━━━━━ TEXTE À LIRE ━━━━━

Paris, 1760. Gaspard, dix-neuf ans, vient de quitter Quimper et sa fange pour conquérir la capitale. Argent, luxe et beaux habits : le jeune homme ne manque pas de rêves, mais d’argent. Il rejoint donc les rangs des miséreux de son genre, dormant dehors, mangeant parfois, puant toujours. Puis il rencontre Lucas et charrie avec lui des troncs sur la Seine. Puanteur, sangsues, cadavres : il devient l’objet du Fleuve, et sa victime. D’errances en cauchemars, il échoue dans l’atelier de Billod, perruquier aisé, qui le laisse cependant dormir dans sa cave humide et nauséabonde. Mais un client, le comte Etienne de V., va lui ouvrir de nouveaux horizons, le laissant entr’apercevoir la haute société parisienne et ses plaisirs. Gaspard n’aura dès lors de cesse de monter et de côtoyer lui aussi luxe et volupté.
Le titre parle de lui-même et pourtant, Jean-Baptiste Del Amo emprunte des chemins de traverse qui l’éloignent de Flaubert et surprend le lecteur curieux. Tout d’abord, n’en doutons pas, Del Amo est un sensuel. Son roman est une plongée du corps et des sens dans une capitale dominée par le bruit et les odeurs d’une société en décomposition. Pas un miasme, pas un effluve ne lui échappent, agressant Gaspard, et le lecteur de leurs remugles méphitiques :
« L’odeur du faubourg était partout suffocante. Cela sentait la sueur, mais aussi une cohorte d’odeurs accouplées. Odeurs d’haleines aigres, de pourritures, de bêtes, de pierre et de bois humides, d’urine, de chou, de taudis puants, de crottin, d’écume de cheval, de pelages de chiens, de peaux galeuses, de sexes encrassés, de corps ulcéreux, de spermes rances. En certains lieux, on croyait pénétrer le vagin vérolé de Paris, impunément ouvert sur ses tripes, en aspirer le relent viscéral. »

━━━━━ DONNÉES ENREGISTRÉES ━━━━━

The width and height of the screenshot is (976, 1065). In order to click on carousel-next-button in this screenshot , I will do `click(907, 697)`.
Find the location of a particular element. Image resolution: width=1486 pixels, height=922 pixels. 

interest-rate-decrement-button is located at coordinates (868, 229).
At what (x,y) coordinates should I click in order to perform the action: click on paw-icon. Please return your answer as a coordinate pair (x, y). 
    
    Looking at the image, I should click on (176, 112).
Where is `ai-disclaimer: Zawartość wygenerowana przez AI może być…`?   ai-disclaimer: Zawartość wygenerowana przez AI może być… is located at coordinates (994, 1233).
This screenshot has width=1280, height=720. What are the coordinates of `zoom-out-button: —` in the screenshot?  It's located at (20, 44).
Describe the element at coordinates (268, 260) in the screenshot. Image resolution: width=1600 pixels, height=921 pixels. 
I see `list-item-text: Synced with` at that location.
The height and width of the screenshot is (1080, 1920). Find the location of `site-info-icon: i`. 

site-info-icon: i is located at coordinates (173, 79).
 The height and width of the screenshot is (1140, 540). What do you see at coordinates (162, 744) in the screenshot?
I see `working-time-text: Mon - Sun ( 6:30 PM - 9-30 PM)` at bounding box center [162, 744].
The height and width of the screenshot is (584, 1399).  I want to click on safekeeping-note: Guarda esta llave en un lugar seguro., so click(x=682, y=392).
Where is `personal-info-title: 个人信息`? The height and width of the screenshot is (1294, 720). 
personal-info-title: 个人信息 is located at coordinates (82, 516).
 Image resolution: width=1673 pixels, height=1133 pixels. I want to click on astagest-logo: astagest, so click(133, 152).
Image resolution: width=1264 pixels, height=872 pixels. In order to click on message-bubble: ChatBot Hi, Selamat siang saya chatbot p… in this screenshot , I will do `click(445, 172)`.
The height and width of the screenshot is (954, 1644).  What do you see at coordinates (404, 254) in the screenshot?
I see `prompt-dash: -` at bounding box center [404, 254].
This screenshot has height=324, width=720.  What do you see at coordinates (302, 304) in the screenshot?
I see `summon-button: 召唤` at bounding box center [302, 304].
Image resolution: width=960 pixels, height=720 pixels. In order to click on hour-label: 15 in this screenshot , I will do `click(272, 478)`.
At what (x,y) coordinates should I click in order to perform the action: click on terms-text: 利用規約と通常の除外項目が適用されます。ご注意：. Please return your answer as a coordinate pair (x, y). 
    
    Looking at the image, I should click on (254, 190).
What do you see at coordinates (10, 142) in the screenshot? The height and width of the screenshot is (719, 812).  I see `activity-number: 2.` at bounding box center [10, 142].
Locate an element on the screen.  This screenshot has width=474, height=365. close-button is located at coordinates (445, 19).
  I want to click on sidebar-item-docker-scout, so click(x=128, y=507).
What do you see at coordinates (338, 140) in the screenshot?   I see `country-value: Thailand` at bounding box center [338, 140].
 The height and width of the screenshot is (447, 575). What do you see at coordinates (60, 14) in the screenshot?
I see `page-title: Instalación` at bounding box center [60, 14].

━━━━━

◆ QUESTIONS
a. D'après le texte à lire, de quelle ville Gaspard est-il parti pour venir à Paris ?
b. Donnez toutes les personnes que Gaspard rencontre à Paris selon le texte à lire.
c. Prolongez le texte à lire après sa dernière phrase, dans le même ton.
Les lignes enregistrées ne servent à rien ici.

◆ RÉPONSES
a. Quimper.

b. Lucas, Billod et le comte Etienne de V.

c.
D’autre part, Gaspard choisit une voie inattendue pour arriver en société : les hommes. Première expérience charnelle avec le comte de V., puis le jeune homme se prostitue dans un bordel où le dégoût des corps l’emporte bientôt sur le besoin d’argent. Il devient alors le giton d’un comte sur le retour et apprend la manipulation amoureuse en même temps que l’art de paraître en société. Mais ne vous réjouissez pas trop vite : si le titre laisse présager quelques scènes un peu lestes, la première n’arrive pas avant la page deux cents et les suivantes, toutes masculines, ne sont que dégoût et frustration.
Dans la lignée des romans d’apprentissage, ce livre met en scène l’ascension d’un jeune homme et la perdition d’une âme. Mais si la trame est classique, l’écriture quant à elle est surprenante. En effet, la plume de Del Amo est à l’image du fleuve omniprésent et le lecteur est englouti par les mots comme Gaspard l’est par la capitale. Le texte de Del Amo est compact : pas de paragraphes, pas de passages à la ligne pour les dialogues. C’est un bloc serré, parfois étouffant, qui suit la pensée protéiforme de Gaspard. La ville est un être monstrueux, rendu vivant par ses habitants, ses bruits, ses odeurs. Plongée hallucinante dans des rues dépravées, la lecture s’enfonce dans la fange au point de demander quelques respirations. J’ai cru étouffer parfois tant les descriptions prennent le pas sur l’intrigue elle-même.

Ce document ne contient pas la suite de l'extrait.